Per l’esattezza uno c’è: è nella città di Khobar, sulla costa del Golfo Persico. Si trova all’interno di un polo scientifico, vicino a un osservatorio astronomico. E trasmette solo documentari

Getty Images 517289272

Getty Images

29 Settembre Set 2016 1242 29 settembre 2016 29 Settembre 2016 - 12:42

Siete in Arabia Saudita e vi viene voglia di andare al cinema? Niente di più semplice. Basta prendere la macchina, riempirla di benzina (che lì costa pochissimo) e partire alla volta di Khobar, città nella zona orientale della penisola arabica, affacciata sul Golfo Persico. Lì si trova l’unico cinema aperto di tutto il Paese.

È una sala di tipo Imax, cioè dotata di un sistema di proiezione e di una risoluzione di qualità maggiore rispetto a quelle solite. Si trova all’interno di un polo scientifico-tecnologico, in mezzo a mostre ed esposizioni, vicino a un osservatorio astronomico. I film proiettati? Niente Hollywood, e, del resto, niente film in generale. Solo documentari (comunque di produzione americana), proiettati mentre non si prega e doppiati in arabo.

Come scrive il Telegraph, mentre il resto del mondo si interrogava sull’impatto nelle politiche energetiche dell’ultimo rimpasto di governo, gli abitanti dell’Arabia Saudita si chiedevano, in modo più terra-terra, se questo cambiamento permettesse loro di andare al cinema. Per adesso, pare di no. Il regista saudita Haifaa-al Mansour era ottimista, il figlio di re Salman avrebbe portato novità e maggiori libertà, ma non è ancora successo.

La vera beffa è che in Arabia Saudita i cinema, una volta, c’erano.

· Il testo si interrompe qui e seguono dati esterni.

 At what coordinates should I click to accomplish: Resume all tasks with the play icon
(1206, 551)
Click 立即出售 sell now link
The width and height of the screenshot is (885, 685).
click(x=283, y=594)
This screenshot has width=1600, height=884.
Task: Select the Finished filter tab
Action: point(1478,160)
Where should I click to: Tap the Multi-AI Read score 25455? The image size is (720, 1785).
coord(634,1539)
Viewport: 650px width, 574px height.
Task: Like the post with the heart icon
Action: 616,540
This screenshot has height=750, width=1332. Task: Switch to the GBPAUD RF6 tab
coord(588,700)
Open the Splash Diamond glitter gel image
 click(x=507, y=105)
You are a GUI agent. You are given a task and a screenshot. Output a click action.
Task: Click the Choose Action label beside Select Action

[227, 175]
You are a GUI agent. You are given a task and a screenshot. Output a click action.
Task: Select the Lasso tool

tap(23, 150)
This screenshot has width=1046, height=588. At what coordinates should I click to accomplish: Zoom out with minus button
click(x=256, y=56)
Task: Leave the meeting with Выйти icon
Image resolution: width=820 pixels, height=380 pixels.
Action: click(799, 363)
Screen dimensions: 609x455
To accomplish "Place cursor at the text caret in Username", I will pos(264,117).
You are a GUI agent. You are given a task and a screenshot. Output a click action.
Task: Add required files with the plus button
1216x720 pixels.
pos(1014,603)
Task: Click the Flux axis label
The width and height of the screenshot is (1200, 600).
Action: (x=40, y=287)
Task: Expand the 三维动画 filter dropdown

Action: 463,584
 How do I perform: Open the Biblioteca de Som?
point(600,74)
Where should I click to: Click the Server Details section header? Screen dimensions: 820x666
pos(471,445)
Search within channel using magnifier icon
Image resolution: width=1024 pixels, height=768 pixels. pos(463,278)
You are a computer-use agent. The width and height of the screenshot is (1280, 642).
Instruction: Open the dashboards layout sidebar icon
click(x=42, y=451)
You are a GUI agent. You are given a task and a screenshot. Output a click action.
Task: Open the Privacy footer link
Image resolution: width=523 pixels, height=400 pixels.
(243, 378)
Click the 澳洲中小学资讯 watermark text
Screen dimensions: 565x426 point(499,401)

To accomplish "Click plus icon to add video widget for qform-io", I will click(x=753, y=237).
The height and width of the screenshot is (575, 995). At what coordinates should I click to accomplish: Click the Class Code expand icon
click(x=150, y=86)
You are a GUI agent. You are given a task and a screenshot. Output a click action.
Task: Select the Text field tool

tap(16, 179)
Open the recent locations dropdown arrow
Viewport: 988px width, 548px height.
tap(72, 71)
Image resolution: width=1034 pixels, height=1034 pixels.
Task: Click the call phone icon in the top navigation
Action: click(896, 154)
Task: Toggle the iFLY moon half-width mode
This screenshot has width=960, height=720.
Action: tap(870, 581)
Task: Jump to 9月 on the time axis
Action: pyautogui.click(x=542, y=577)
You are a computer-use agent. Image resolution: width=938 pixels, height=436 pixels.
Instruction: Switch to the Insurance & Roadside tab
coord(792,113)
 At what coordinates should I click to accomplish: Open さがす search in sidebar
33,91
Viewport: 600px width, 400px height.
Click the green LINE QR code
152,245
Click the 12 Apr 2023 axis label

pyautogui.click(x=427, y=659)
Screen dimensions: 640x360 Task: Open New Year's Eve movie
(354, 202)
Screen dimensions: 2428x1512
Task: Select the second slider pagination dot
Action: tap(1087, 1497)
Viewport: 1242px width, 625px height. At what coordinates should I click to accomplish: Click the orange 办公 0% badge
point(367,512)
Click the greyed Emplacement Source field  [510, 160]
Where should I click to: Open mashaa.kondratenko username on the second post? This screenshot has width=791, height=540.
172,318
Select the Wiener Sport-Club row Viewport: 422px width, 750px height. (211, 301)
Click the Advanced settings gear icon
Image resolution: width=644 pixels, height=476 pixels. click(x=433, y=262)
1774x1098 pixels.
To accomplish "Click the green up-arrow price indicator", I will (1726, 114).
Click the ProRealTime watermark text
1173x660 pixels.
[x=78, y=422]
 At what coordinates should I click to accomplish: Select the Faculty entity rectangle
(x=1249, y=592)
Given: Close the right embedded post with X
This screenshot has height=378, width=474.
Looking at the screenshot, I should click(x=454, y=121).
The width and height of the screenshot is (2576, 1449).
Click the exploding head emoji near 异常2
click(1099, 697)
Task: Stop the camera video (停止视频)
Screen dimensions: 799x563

Non erano considerati anti-islamici, anche se non erano proprio l’ideale per la tradizione araba. A Jedda e alla Mecca si proiettavano film egiziani, indiani e turchi. Poi arrivò la stretta: ci fu la presa della Grande Moschea della Mecca da parte di gruppi fondamentalisti, la dura reazione del governo (li uccise tutti con il gas) e poi la necessità, da parte della famiglia reale, di scendere a patti con l’islam politico, che nel Paese aveva guadagnato grande seguito. Risultato: chiusura delle sale, condanna dei film e addio sabato sera al cinema.

Non è la fine del mondo, certo. I sauditi possono sempre guardare la tv, i servizi on-demand e i canali satellitari. E poi, se proprio si annoiano, salire sulla loro jeep e solcare le dune del deserto. Prima di arrivare a Khobar.